Tendido en el pasto, me había quitado los mocasines y dejaba que el sol me diera en el rostro, cuando escuché las voces detrás de mí. Hice visera con la mano y las vi. Era una bandada de jovencitas llenas de vida y pletóricas de hormonas. Todas me parecieron hermosas, que recuerde. Pero una... una me cautivó.
Lucrezia.
El cabello lacio, del color de la miel, la piel blanca con un toque de olivo, los ojos grandes y la sonrisa más hermosa que pueda imaginar. Me asaltó la imagen de una madonna renacentista, cuando los Médici alquilaban condottieros y eran dueños y señores.
Con un endeble argumento, a medio camino entre la excusa y la verdad, me acerqué a ellas y en mi pésimo italiano de aquellos días (ha mejorado, ahora sólo es malo) les pregunté –así, al montón, pero mirándola a ella–, adónde podía encontrar un lugar para comprar algo de comer y de beber.
Habían desplegado un mantel a cuadros y de una canasta de esas que se venden en los negocios cercanos a Santa María Novella, sacaban manjares que me hacían agua la boca. Mi estómago estaba vacío y rezongaba. Pero ella, Lucrezia me lo llenaba de mariposas.
Secretearon entre todas y asintieron. Me invitaron a sentarme y compartir el pan y el vino. Mejor dicho, Lucrezia tomó la voz cantante. Como dicen en Sicilia, debía habernos dado el rayo.
Su carácter y la soltura con que empezamos a conversar, la reveló como una de esas jóvenes que no se enojan y saben apreciar cuando un efervescente italiano le grita “¡Bbbbbeeeeeelllaa!” por la strada.
Recuerdo que volvimos solos dando un gran rodeo, Lucrezia y yo. Nos fuimos hasta el Ponte Alle Grazie y en el trayecto, hablamos de Florencia y de nosotros. Padre suizo-alemán, madre italiana. Buena sangre. En algún momento mencionó Zürich, por trabajo de su papá, y seguimos caminando. Me habló de un instituto donde terminaba sus estudios y de su vocación por la etnología.
Ese día supe cuanto de magia tiene observar Il Duomo de Santa María del Fiore desde las murallas de Belvedere, a la caída del sol, acodados en las almenas de piedras centenarias.
También ese día –cuando ya la noche se había cerrado–, aprendí que esa mezcla de sangre corriendo por las venas y en principio del verano, puede transformar a una jovencita en una mujer soberbia.
La juventud y la incipiente liberalidad de aquellos tiempos, hicieron el milagro.
Nos hicimos el amor durante el resto del sábado y todo el domingo en su cama, en un departamento que caía cerca en una cortada cercana a la Via Guelfa, en la proximidad de San Marco. Me cuesta recordar –¿no son curiosas las trampas que nos tiende la memoria?–, pero al menos conservo una imagen, difusa pero muy tierna, de ella, de rodillas en la cama, apenas perfilado su cuerpo por la luz de la mañana, empeñada en encontrar las mangas de la blusa que había quedado hecha un bollo en el piso.
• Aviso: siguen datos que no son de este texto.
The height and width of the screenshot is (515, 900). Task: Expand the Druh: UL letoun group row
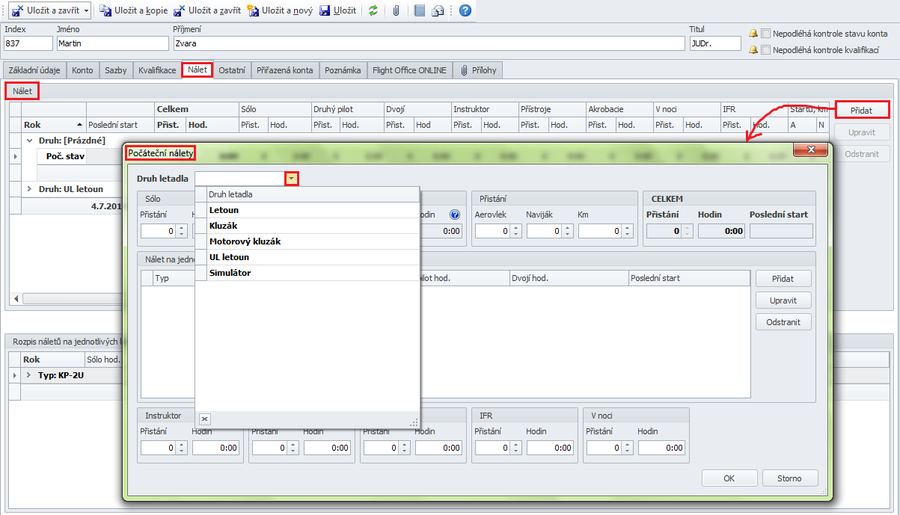pos(30,188)
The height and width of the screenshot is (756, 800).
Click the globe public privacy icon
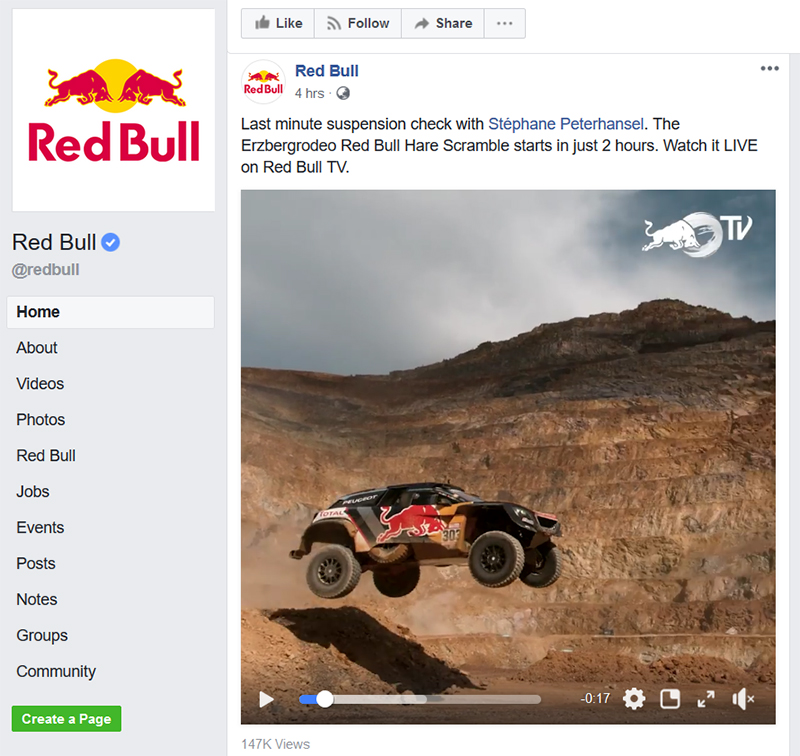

Al atardecer, la acompañé a la estación de tren, porque volvía con sus padres. Prometimos escribirnos y lo hicimos durante bastante tiempo.
Después, la vida nos llevó por diferentes caminos, en una época en que aún el correo electrónico no era la forma de comunicación más rápida y eficiente porque no existía.
Así: recuerdo más, detalle menos, conocí a Lucrezia y no pude menos que quedar prendado de Florencia.
Sueño, cada noche, volver algún día a esa ciudad mágica, aunque aquella jovencita ya se haya ido.